ActiveMark: on watermarking of visual foundation models via massive activations
Anna Chistyakova , Mikhail Pautov
Published on arXiv
2510.04966
Model Theft
OWASP ML Top 10 — ML05
Key Finding
Proposed watermarks embedded in VFM internal representations remain detectable in functional copies obtained by fine-tuning, with provably low false detection and misdetection probabilities across multiple VFM architectures.
ActiveMark
Novel technique introduced
Being trained on large and vast datasets, visual foundation models (VFMs) can be fine-tuned for diverse downstream tasks, achieving remarkable performance and efficiency in various computer vision applications. The high computation cost of data collection and training motivates the owners of some VFMs to distribute them alongside the license to protect their intellectual property rights. However, a dishonest user of the protected model's copy may illegally redistribute it, for example, to make a profit. As a consequence, the development of reliable ownership verification tools is of great importance today, since such methods can be used to differentiate between a redistributed copy of the protected model and an independent model. In this paper, we propose an approach to ownership verification of visual foundation models by fine-tuning a small set of expressive layers of a VFM along with a small encoder-decoder network to embed digital watermarks into an internal representation of a hold-out set of input images. Importantly, the watermarks embedded remain detectable in the functional copies of the protected model, obtained, for example, by fine-tuning the VFM for a particular downstream task.

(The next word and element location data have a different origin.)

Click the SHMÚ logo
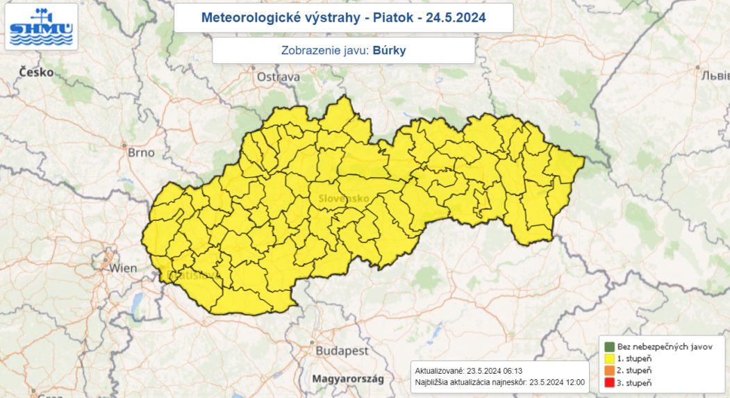[x=41, y=27]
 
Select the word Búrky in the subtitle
[x=389, y=51]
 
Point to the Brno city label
[x=141, y=153]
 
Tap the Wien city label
[x=124, y=267]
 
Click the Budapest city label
[x=342, y=351]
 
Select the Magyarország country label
[x=348, y=379]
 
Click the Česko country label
[x=37, y=72]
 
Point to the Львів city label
[x=715, y=75]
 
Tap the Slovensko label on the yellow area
[x=344, y=199]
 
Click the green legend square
[x=609, y=346]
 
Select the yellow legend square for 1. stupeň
[x=609, y=358]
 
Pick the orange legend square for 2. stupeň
[x=609, y=371]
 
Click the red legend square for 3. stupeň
[x=609, y=383]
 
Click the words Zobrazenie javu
[x=324, y=51]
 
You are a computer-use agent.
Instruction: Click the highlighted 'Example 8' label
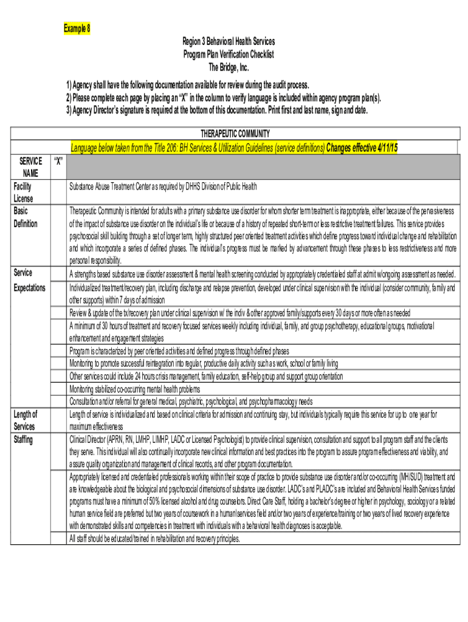click(x=77, y=29)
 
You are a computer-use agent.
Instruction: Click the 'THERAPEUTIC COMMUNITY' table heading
click(x=235, y=134)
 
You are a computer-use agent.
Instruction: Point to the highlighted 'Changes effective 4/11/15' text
click(x=362, y=148)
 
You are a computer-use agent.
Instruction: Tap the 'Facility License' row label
click(x=25, y=193)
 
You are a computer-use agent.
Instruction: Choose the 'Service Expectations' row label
click(x=29, y=281)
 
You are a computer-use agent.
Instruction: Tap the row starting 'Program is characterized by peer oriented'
click(x=179, y=351)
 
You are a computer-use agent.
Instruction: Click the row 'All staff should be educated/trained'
click(x=154, y=539)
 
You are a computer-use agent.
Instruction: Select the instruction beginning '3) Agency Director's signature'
click(x=216, y=111)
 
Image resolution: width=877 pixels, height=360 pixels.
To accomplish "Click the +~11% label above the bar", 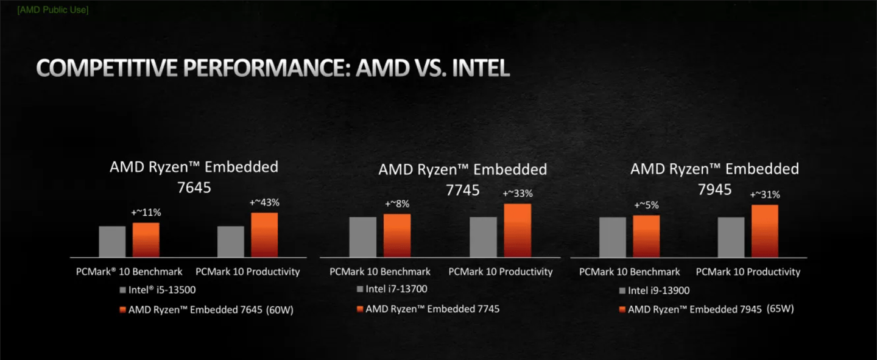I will [x=146, y=213].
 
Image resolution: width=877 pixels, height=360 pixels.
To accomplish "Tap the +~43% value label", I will [x=264, y=202].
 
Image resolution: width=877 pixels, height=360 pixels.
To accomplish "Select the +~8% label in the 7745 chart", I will [x=396, y=204].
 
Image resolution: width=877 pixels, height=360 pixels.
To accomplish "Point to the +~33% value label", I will [x=517, y=194].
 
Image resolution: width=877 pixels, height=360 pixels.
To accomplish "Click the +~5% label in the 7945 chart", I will [x=646, y=205].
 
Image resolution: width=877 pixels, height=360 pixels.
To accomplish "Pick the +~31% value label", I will [x=765, y=195].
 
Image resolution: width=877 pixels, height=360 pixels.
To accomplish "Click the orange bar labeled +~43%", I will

Theoretically and experimentally, we demonstrate that the proposed method yields a low probability of false detection of a non-watermarked model and a low probability of false misdetection of a watermarked model.
Key Contributions
- First watermarking method specifically targeting visual foundation models (VFMs), exploiting massive activations to identify expressive blocks suitable for watermark embedding
- Encoder-decoder architecture that embeds binary watermarks into internal representations of a hold-out image set, with watermarks surviving downstream fine-tuning for classification and segmentation tasks
- Theoretical upper bounds on false positive (non-watermarked model flagged) and false negative (watermarked functional copy missed) detection error probabilities
🛡️ Threat Analysis
ActiveMark embeds ownership watermarks INTO THE MODEL's internal representations (hidden activations of expressive blocks), enabling ownership verification when a functional copy is redistributed. The watermark survives downstream fine-tuning, allowing differentiation between an authorized copy and an independently trained model. This is model IP protection via model-embedded watermarking — not output content watermarking.